Work to complete =>
Below are records with pictures. Reproduce exactly the lines from the line with "Click the Clocks waveform icon" to the line with "The height and width of the screenshot is (500, 936).", inclusive, and leave each picture out.

Data for this exercise =>
╭──
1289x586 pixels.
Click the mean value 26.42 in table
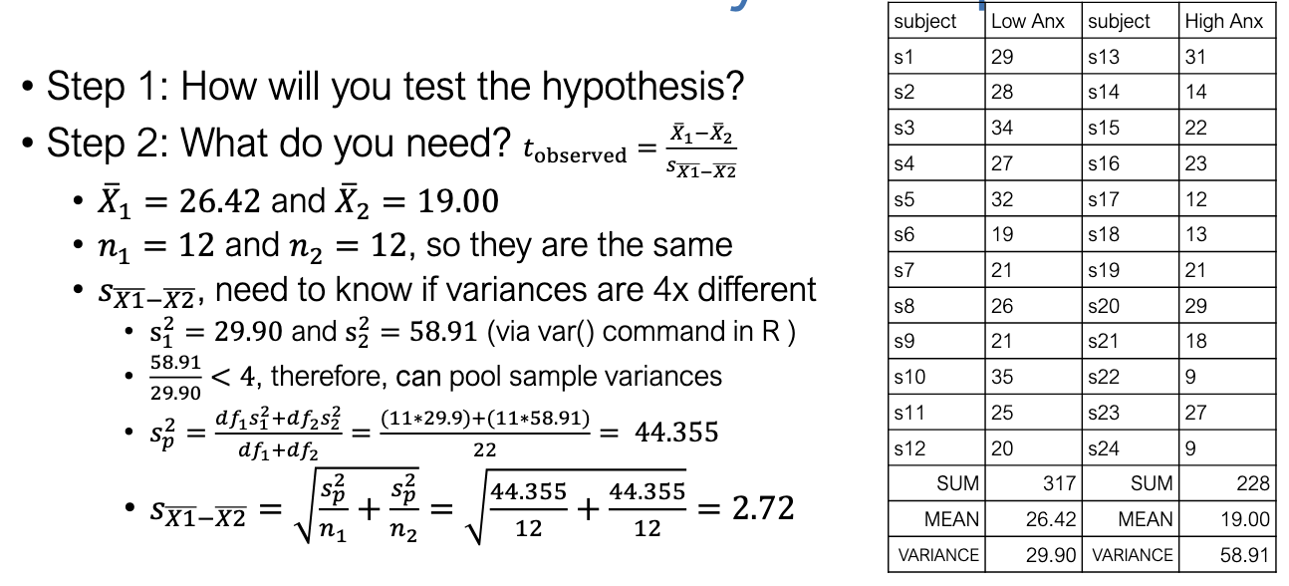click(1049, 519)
╰──
╭──
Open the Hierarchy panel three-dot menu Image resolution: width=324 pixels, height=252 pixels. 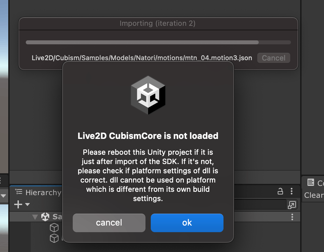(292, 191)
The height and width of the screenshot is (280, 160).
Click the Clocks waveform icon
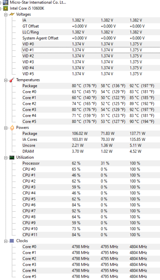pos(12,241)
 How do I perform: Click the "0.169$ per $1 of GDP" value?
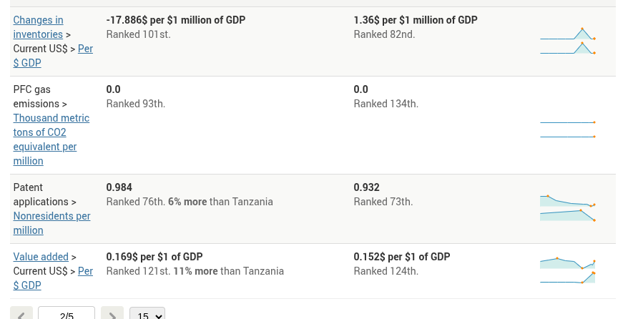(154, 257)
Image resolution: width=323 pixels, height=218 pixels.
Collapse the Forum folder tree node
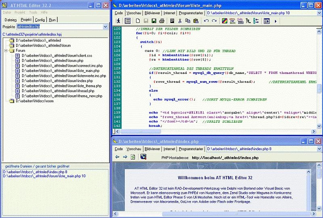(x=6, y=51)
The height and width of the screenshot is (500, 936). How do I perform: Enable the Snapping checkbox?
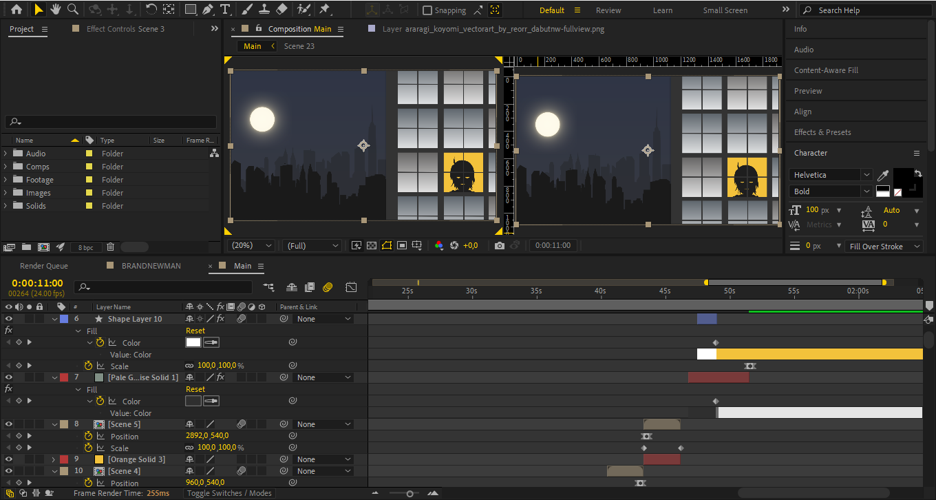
╰──
Expected answer =>
Click the Clocks waveform icon
pos(12,241)
 How do I perform: Click the "0.169$ per $1 of GDP" value?
(154, 257)
Image resolution: width=323 pixels, height=218 pixels.
Collapse the Forum folder tree node
(x=6, y=51)
The height and width of the screenshot is (500, 936). How do I perform: Enable the Snapping checkbox?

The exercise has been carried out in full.